The Voice listened to the motives in Nicoya and crossed them with official data. This is the context of the requests.

1. Neutral bathrooms

“They’re opening unisex bathrooms and our idea is not to install them. We aren’t against gays but we want them to see the high school is in poor conditions and invest in something else,” Joshua Morales, 19, student.

MEP has insisted that neutral bathrooms are merely a suggestion, not an order. Each high school can decide on its own whether to install them.

The idea is to install one bathroom that is for men and women. Anyone can use it.

The idea of the bathrooms is mentioned in the anti-bullying protocol for LGBT people, drafted by MEP in November 2018. The institution hopes to eradicate discrimiation and for students to feel free to use the bathroom without facing gender bullying.

Dozens of students are protesting on Friday the 28t in the Nicoya Crossing.

2. Dual Education

At the Nicoya crossing, a sign held by a student says “Mr. President, would you let your kid become cheap labor?”

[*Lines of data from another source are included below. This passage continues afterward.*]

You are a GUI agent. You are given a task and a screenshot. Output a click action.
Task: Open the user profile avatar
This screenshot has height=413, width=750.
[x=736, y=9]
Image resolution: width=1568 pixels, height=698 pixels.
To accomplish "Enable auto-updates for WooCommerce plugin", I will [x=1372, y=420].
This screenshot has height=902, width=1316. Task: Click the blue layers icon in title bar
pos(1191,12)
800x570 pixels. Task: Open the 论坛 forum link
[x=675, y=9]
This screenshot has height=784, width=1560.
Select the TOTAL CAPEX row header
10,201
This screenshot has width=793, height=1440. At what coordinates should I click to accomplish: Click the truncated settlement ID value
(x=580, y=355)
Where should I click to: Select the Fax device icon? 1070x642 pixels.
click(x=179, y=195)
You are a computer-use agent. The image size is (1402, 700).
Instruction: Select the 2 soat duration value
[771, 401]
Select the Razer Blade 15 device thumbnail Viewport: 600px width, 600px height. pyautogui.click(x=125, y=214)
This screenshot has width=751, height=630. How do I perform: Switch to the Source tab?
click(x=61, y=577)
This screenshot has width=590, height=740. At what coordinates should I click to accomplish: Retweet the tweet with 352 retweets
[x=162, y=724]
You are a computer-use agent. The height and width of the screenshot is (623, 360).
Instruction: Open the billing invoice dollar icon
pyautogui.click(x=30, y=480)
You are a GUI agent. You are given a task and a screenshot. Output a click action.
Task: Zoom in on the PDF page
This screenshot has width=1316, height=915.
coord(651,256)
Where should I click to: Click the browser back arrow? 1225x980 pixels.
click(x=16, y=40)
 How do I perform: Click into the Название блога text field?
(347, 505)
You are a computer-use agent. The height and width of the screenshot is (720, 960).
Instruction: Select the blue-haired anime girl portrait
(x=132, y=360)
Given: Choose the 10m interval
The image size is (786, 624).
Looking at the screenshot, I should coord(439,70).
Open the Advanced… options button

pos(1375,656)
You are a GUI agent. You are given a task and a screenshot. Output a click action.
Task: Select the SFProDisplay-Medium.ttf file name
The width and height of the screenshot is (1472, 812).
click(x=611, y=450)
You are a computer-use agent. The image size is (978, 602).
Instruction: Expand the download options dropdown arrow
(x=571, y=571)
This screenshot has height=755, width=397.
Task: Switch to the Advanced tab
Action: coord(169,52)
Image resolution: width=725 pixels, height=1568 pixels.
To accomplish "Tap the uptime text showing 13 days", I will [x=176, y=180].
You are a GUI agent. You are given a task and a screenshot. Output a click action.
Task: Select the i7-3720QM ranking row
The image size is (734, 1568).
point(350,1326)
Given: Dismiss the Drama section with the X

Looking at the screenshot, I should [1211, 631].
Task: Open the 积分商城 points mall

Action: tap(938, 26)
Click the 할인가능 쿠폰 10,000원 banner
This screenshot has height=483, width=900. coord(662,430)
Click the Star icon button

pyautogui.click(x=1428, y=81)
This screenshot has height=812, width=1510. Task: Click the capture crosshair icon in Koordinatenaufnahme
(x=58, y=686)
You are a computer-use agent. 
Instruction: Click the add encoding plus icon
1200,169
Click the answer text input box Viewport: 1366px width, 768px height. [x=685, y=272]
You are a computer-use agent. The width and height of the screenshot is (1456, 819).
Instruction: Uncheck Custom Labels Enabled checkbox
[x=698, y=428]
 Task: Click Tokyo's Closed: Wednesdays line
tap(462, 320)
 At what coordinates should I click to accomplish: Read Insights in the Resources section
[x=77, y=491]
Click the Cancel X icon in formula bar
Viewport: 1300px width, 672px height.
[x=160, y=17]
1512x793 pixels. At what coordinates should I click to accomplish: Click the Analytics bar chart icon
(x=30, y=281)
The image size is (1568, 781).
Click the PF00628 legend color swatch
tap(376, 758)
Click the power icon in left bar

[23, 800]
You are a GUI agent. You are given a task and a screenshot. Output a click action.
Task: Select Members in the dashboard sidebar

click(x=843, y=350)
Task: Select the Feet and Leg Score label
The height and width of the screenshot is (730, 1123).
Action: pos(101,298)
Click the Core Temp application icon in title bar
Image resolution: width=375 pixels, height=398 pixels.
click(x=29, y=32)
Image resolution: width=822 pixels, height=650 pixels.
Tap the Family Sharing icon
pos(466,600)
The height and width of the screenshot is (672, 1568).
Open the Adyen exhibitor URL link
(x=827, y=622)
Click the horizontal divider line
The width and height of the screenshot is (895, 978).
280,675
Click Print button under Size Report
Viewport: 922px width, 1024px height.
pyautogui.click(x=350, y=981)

Students say the government’s idea is to mandate a internship education project, taking kids out of the classroom so they can work for companies for minimum wage.

President Alvarado said that its not a law, but a project that should be debated in Congress. It would be voluntary, he said.

The project would propose a new model focused on technical colleges, institutions, INA and universities where students over 15 could sign up voluntarily.

3. Faro tests

Students say they don’t have enough information on how and when the Learning and Renovation Opportunity Strengthening tests will be applied, and whether they will really earn a degree.

This morning, after meeting with Rodrigo Facio high school students, Alvarado said the government should explain the tests better.

FARO will give students a degree. The new model seeks to measure abilities versus a bachelor’s degree which determined if a student had knowledge or not. The results of these tests are 40% of your final grade and the other 60 will come from the final year’s grades.

MEP will apply these exams between November 25-29. High School students and study at home kids must take them, as well as students at technical colleges.

4. Buying Drones and Infrastructure Problems

In May the government said it would spend 109 million colons on buying drones to improve agricultural learning. MEP technical Director Pablo Masis said the investment will help keep pace with new tendencies in agriculture.

The student community says the priority should be on investments in infrastructure.

A report published by this newspaper showed how high schools and schools in the province are falling to pieces. Many crumbled after the Nicoya earthquake in 2012 and haven’t been fixed.

There are a lot of causes, including age of the buildings and lack of MEP communication with the health ministry, which issues health violation orders for damaged infrastructure.

5. Gay Pride

Neither the govenrment or the ministry called for celebrating gay pride day in high schools. Students say that the government can’t force them to participate.

So what’s up? On social media there was a call to not attend the June 28 gay pride parade and festivities.

The rules against LGBT bullying drafted by MEP suggest dates that they can talk about the topic, but it doesn’t mention celebrating activities in schools.

Angelica Castro and Cesar Arroyo contributed reporting.